**Written exercise:** Copy the data below exactly as it appears, from the line with "Click the share upload icon" up to and including the line with "tap(205, 11)".

**Rows:**

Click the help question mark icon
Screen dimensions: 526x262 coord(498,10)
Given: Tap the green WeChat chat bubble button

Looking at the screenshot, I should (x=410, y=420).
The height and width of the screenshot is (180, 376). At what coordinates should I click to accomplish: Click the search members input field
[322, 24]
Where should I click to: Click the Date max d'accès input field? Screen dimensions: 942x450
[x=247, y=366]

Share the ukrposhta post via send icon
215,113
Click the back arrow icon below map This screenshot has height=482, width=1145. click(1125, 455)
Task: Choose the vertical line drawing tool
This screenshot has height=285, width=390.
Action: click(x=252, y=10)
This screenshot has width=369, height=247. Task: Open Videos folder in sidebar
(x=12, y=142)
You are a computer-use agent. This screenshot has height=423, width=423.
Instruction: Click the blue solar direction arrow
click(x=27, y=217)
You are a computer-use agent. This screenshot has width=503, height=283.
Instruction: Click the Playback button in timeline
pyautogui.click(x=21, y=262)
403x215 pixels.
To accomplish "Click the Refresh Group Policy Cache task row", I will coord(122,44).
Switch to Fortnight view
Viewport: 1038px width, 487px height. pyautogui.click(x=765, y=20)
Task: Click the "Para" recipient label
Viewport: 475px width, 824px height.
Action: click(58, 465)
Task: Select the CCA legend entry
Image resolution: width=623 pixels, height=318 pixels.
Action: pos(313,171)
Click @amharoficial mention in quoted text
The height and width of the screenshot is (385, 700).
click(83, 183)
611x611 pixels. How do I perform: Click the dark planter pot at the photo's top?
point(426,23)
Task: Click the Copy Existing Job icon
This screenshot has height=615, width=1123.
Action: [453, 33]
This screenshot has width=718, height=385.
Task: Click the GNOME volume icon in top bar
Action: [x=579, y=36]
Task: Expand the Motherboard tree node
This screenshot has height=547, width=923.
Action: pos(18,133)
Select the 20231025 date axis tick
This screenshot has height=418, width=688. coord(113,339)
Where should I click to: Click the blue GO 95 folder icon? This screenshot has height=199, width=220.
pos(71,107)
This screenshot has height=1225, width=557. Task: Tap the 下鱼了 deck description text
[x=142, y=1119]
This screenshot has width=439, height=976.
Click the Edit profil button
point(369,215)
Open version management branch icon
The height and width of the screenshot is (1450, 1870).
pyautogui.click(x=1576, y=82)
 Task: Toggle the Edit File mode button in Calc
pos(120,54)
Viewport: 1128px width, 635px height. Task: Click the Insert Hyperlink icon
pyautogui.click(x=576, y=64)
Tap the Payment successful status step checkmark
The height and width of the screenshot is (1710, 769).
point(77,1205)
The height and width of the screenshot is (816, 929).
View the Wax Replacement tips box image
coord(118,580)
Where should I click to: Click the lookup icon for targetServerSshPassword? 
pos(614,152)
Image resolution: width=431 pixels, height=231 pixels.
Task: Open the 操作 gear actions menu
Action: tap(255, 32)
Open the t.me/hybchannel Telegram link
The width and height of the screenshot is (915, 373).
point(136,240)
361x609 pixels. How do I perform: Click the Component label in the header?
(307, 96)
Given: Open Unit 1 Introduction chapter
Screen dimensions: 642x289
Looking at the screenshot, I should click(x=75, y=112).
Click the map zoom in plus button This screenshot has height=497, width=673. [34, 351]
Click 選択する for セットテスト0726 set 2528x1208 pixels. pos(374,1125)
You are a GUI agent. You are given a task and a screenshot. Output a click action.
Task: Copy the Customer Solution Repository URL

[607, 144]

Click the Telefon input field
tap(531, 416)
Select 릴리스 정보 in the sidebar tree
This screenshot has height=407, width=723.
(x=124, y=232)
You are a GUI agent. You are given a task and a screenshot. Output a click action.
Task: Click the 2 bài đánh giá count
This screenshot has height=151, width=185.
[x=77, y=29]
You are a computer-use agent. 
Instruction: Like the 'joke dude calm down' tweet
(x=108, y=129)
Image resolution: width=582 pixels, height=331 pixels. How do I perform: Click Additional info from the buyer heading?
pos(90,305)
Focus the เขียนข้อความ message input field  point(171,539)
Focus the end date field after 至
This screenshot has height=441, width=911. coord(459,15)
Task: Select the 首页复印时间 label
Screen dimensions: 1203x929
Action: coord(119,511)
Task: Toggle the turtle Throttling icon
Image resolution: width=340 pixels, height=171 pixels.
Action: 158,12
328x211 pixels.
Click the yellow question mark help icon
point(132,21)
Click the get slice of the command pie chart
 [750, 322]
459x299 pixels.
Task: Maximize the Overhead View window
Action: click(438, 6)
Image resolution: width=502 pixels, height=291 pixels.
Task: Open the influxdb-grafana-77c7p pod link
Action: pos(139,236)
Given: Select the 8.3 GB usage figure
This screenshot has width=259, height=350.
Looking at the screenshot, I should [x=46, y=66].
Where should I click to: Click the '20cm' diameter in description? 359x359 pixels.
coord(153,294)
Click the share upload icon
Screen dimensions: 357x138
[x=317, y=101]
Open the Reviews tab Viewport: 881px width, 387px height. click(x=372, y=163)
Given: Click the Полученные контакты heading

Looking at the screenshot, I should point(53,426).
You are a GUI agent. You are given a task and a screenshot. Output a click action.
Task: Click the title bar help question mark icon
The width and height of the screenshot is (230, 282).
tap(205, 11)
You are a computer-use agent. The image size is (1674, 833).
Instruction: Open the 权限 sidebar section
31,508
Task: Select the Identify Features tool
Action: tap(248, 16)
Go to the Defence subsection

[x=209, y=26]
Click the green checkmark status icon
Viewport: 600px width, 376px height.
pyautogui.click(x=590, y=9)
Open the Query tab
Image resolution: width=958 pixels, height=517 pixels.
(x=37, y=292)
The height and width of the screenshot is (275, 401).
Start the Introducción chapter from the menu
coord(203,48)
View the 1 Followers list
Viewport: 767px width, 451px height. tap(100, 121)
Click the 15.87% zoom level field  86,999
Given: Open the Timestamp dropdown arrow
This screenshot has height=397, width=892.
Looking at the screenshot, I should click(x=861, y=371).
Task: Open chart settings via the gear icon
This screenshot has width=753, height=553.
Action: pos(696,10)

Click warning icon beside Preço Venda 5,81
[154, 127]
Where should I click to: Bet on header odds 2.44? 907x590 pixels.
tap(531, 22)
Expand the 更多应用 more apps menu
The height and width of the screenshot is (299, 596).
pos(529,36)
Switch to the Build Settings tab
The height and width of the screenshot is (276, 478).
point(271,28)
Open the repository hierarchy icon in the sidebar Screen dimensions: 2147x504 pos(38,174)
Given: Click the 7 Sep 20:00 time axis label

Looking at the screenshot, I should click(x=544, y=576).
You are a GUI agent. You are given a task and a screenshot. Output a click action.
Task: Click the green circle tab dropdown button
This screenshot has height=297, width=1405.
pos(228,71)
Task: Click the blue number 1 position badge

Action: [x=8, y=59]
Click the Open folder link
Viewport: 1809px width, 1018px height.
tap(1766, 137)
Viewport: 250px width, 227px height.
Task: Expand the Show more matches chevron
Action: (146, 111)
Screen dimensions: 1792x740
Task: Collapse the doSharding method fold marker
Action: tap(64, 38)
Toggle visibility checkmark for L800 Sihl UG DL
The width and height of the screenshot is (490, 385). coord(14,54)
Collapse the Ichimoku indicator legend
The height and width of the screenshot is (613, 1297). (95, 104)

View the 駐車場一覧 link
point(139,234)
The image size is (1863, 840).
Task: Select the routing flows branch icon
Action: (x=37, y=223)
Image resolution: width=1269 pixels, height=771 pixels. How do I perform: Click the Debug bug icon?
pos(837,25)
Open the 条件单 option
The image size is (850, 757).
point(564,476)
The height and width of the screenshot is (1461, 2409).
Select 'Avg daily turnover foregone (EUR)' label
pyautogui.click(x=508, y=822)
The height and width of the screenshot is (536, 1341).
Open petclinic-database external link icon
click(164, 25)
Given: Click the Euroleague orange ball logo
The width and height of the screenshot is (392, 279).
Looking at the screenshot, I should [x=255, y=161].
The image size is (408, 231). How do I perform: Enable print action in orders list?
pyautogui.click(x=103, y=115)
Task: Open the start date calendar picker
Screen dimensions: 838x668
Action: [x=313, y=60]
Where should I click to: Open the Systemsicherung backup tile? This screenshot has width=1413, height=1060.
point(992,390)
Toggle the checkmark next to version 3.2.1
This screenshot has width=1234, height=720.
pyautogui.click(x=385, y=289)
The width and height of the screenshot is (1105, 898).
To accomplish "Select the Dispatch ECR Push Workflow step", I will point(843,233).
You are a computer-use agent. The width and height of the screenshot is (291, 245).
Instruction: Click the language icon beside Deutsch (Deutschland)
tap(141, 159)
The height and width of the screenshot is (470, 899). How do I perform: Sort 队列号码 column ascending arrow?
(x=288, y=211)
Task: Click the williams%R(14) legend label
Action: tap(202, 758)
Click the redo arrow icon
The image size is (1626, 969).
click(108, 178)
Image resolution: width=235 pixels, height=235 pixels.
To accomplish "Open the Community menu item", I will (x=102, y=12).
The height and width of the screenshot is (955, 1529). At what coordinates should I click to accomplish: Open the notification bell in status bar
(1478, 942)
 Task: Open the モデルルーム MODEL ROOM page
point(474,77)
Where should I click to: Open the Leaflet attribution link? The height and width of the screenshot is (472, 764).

**Reply to the exercise:**
Click the share upload icon
Screen dimensions: 357x138
[x=317, y=101]
Open the Reviews tab Viewport: 881px width, 387px height. click(x=372, y=163)
Given: Click the Полученные контакты heading

Looking at the screenshot, I should point(53,426).
You are a GUI agent. You are given a task and a screenshot. Output a click action.
Task: Click the title bar help question mark icon
The width and height of the screenshot is (230, 282).
tap(205, 11)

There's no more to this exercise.